_Source passage_
• • • • • • •

If this plan is to succeed, however, it will have to overcome New York City’s historic bias against light rail — a bias that goes back 80 years.

Other cities across the country have newly built or expanded light rail systems over the past 30 years or so — Buffalo, Phoenix, Cleveland, Minneapolis, Denver and more. Even in our own metropolitan area, you can cross the Hudson River to Hoboken or Jersey City and ride the Hudson-Bergen Light Rail line.

In New York, however, proposals that were made 40 years ago are still in the talking stage.

Where did the problem begin? Some say it began with the LaGuardia administration. In the first half of the 20th century, New York City had a huge trolley, or streetcar, network. Brooklyn, in particular, was known for its trolleys. One of the original names for its baseball team was the Brooklyn Trolley Dodgers — later, of course, shortened to the Brooklyn Dodgers.

Brooklyn also was the only one of the five boroughs to run the streamlined, ultra-modern “PCC” trolley cars that were made in the 1930s in an attempt to save the industry. PCC cars continued to ride on several Brooklyn routes until 1956.

When Fiorello LaGuardia became mayor in 1934, he vowed to replace the trolleys, which he felt impeded motor traffic on the city’s streets. He began by banning them in Manhattan. The demise of the city’s trolleys was stalled by World War II, but afterward, lines were converted to bus routes, one after another. The last two lines to shut down (other than the Queensboro Bridge route, which was a special case) were Church Avenue and McDonald Avenue, both of them in 1956.

However, it may be too simple to blame LaGuardia. After all, many other cities dismantled their trolley systems around the same time as a result of pressure from the automotive industry, but built new systems years later.

• • • • • • •

_Task A_
Quote the records from their first line through the line containing "Click the 'LOL'", with both of those lines included.
The records have no connection to the passage on New York City's trolleys.

_Data shown_
• • • • • • •

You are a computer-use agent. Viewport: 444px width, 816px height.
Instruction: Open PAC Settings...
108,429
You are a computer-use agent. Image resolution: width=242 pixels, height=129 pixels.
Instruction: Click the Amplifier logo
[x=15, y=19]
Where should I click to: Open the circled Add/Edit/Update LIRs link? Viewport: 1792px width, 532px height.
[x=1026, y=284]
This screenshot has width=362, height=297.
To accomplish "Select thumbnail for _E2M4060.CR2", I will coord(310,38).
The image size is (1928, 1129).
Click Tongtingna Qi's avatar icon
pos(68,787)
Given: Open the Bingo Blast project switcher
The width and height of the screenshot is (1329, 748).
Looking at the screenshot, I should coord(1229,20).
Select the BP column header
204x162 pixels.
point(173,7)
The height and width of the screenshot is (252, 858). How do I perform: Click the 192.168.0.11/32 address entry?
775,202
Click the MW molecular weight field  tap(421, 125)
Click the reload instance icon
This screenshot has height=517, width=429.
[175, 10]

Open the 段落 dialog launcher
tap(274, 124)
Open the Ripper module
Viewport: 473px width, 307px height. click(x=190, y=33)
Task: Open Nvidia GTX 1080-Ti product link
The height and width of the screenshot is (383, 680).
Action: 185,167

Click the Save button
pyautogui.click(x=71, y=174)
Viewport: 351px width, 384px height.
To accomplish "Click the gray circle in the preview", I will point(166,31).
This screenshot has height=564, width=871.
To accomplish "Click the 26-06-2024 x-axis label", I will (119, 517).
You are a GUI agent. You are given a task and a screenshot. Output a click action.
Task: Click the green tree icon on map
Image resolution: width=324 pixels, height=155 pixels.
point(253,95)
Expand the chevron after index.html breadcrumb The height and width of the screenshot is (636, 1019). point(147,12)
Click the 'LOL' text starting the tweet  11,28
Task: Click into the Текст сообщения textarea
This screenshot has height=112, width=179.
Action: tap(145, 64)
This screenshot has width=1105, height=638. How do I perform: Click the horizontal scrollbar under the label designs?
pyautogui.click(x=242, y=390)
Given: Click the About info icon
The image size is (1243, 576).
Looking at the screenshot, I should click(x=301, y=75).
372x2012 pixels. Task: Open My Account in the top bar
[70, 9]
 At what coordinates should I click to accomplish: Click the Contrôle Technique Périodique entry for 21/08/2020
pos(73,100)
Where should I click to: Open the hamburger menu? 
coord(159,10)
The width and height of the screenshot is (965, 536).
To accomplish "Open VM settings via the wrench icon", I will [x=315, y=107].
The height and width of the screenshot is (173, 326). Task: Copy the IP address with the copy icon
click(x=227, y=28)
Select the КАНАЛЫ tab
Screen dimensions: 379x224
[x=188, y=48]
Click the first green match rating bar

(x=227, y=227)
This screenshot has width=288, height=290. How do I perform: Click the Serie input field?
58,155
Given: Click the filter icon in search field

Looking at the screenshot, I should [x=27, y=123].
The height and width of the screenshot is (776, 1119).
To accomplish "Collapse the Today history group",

• • • • • • •

_Task B_
Write out the passage on New York City's trolleys in full, word for word.

_Full answer A_
You are a computer-use agent. Viewport: 444px width, 816px height.
Instruction: Open PAC Settings...
108,429
You are a computer-use agent. Image resolution: width=242 pixels, height=129 pixels.
Instruction: Click the Amplifier logo
[x=15, y=19]
Where should I click to: Open the circled Add/Edit/Update LIRs link? Viewport: 1792px width, 532px height.
[x=1026, y=284]
This screenshot has width=362, height=297.
To accomplish "Select thumbnail for _E2M4060.CR2", I will coord(310,38).
The image size is (1928, 1129).
Click Tongtingna Qi's avatar icon
pos(68,787)
Given: Open the Bingo Blast project switcher
The width and height of the screenshot is (1329, 748).
Looking at the screenshot, I should coord(1229,20).
Select the BP column header
204x162 pixels.
point(173,7)
The height and width of the screenshot is (252, 858). How do I perform: Click the 192.168.0.11/32 address entry?
775,202
Click the MW molecular weight field  tap(421, 125)
Click the reload instance icon
This screenshot has height=517, width=429.
[175, 10]

Open the 段落 dialog launcher
tap(274, 124)
Open the Ripper module
Viewport: 473px width, 307px height. click(x=190, y=33)
Task: Open Nvidia GTX 1080-Ti product link
The height and width of the screenshot is (383, 680).
Action: 185,167

Click the Save button
pyautogui.click(x=71, y=174)
Viewport: 351px width, 384px height.
To accomplish "Click the gray circle in the preview", I will point(166,31).
This screenshot has height=564, width=871.
To accomplish "Click the 26-06-2024 x-axis label", I will (119, 517).
You are a GUI agent. You are given a task and a screenshot. Output a click action.
Task: Click the green tree icon on map
Image resolution: width=324 pixels, height=155 pixels.
point(253,95)
Expand the chevron after index.html breadcrumb The height and width of the screenshot is (636, 1019). point(147,12)
Click the 'LOL' text starting the tweet  11,28

_Full answer B_
If this plan is to succeed, however, it will have to overcome New York City’s historic bias against light rail — a bias that goes back 80 years.

Other cities across the country have newly built or expanded light rail systems over the past 30 years or so — Buffalo, Phoenix, Cleveland, Minneapolis, Denver and more. Even in our own metropolitan area, you can cross the Hudson River to Hoboken or Jersey City and ride the Hudson-Bergen Light Rail line.

In New York, however, proposals that were made 40 years ago are still in the talking stage.

Where did the problem begin? Some say it began with the LaGuardia administration. In the first half of the 20th century, New York City had a huge trolley, or streetcar, network. Brooklyn, in particular, was known for its trolleys. One of the original names for its baseball team was the Brooklyn Trolley Dodgers — later, of course, shortened to the Brooklyn Dodgers.

Brooklyn also was the only one of the five boroughs to run the streamlined, ultra-modern “PCC” trolley cars that were made in the 1930s in an attempt to save the industry. PCC cars continued to ride on several Brooklyn routes until 1956.

When Fiorello LaGuardia became mayor in 1934, he vowed to replace the trolleys, which he felt impeded motor traffic on the city’s streets. He began by banning them in Manhattan. The demise of the city’s trolleys was stalled by World War II, but afterward, lines were converted to bus routes, one after another. The last two lines to shut down (other than the Queensboro Bridge route, which was a special case) were Church Avenue and McDonald Avenue, both of them in 1956.

However, it may be too simple to blame LaGuardia. After all, many other cities dismantled their trolley systems around the same time as a result of pressure from the automotive industry, but built new systems years later.